DESCRIPTION OF THE TASK: Using the data below, return word for word every line from the one holding "Task: Click the" down to the one holding "Collapse the Top". Leave pictures out.

DATA:
>>>>

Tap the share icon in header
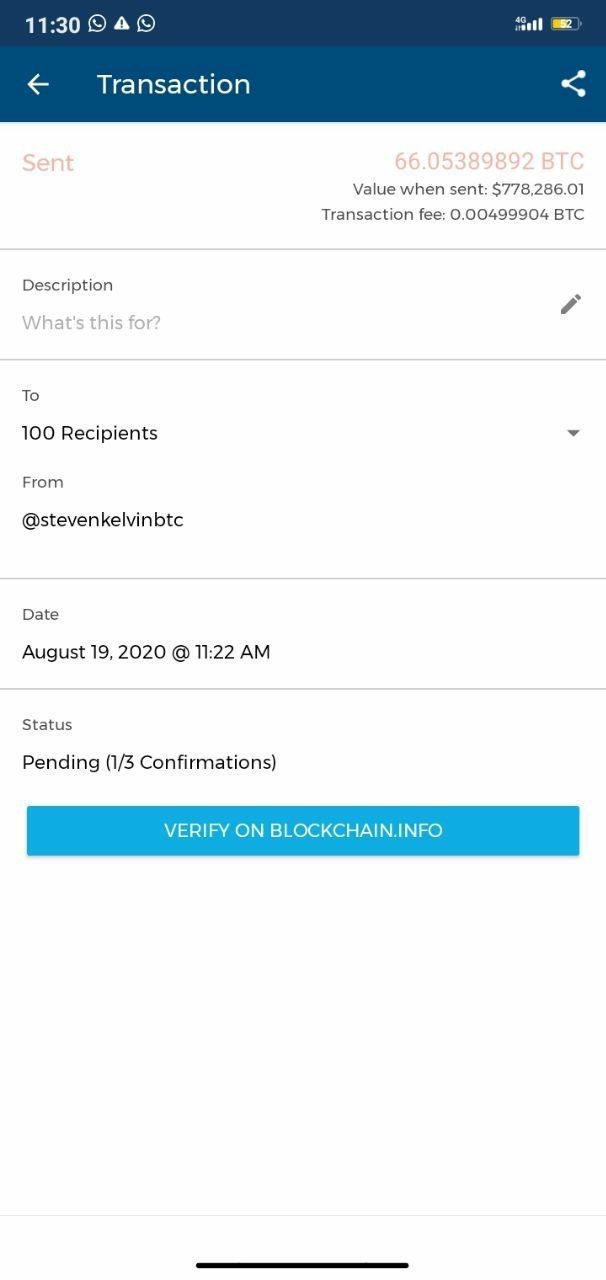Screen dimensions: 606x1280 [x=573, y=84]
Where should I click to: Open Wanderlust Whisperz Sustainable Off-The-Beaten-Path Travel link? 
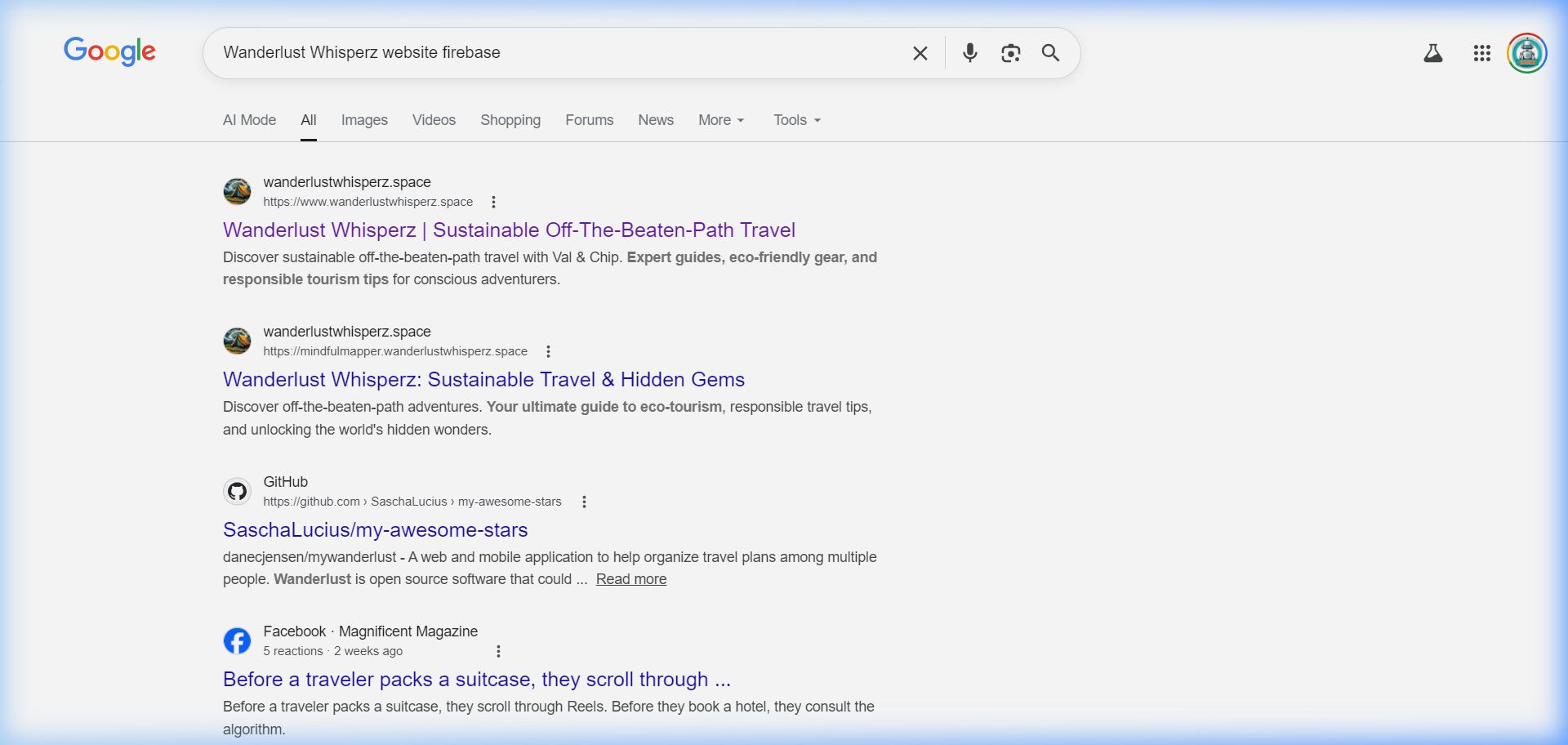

<<<<
>>>>

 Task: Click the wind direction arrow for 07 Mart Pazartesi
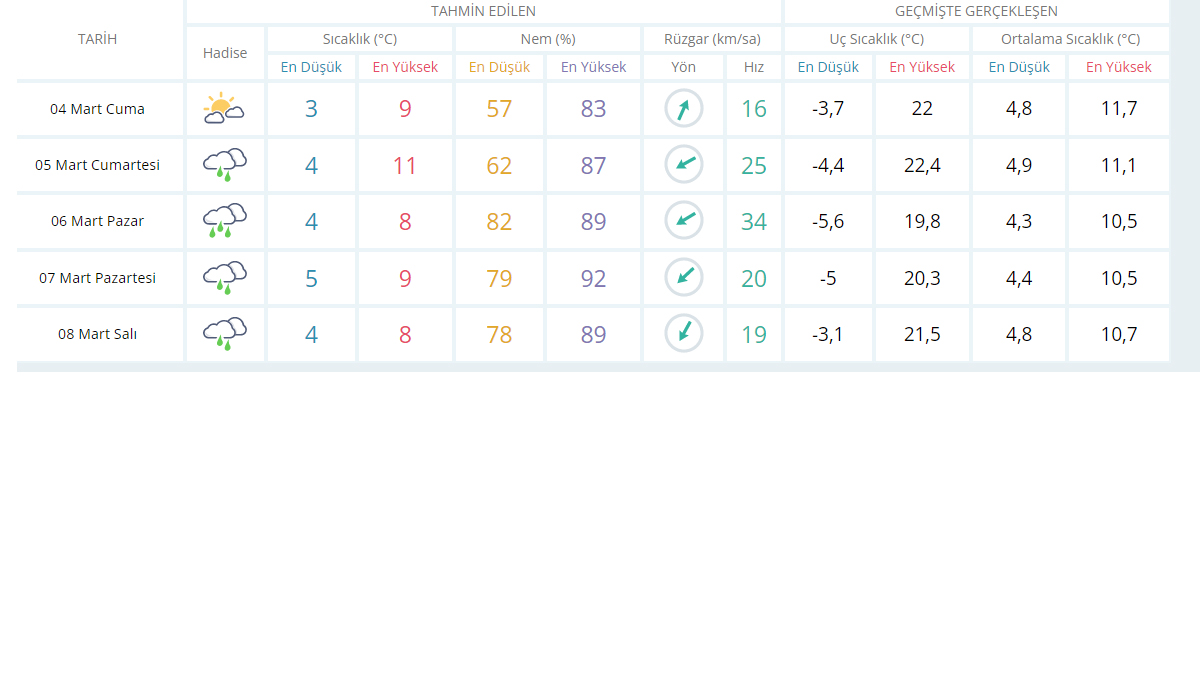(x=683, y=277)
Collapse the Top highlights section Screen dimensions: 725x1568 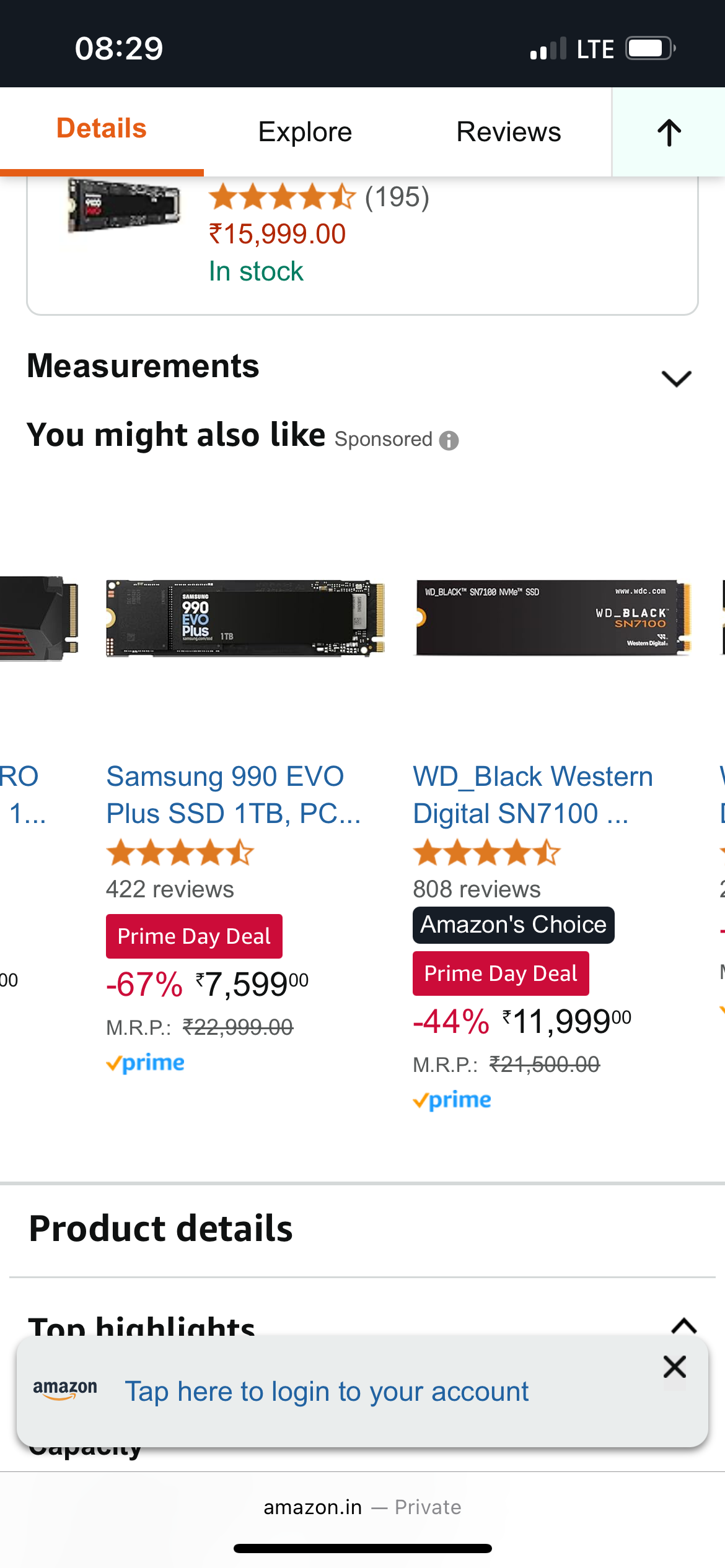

<<<<
>>>>

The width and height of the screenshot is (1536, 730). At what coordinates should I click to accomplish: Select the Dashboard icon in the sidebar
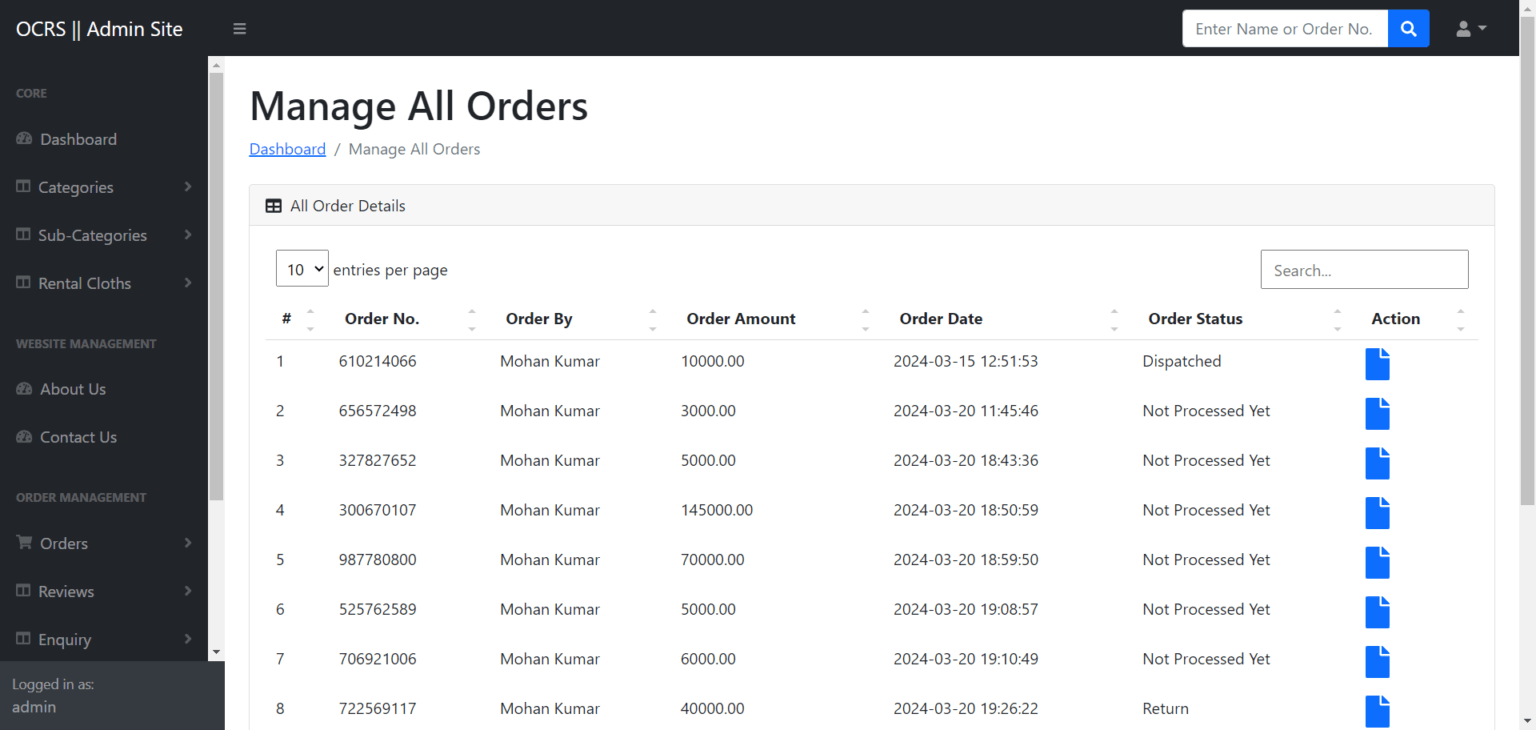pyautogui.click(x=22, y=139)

<<<<

YOUR RESPONSE:
 Task: Click the wind direction arrow for 07 Mart Pazartesi
(x=683, y=277)
Collapse the Top highlights section Screen dimensions: 725x1568 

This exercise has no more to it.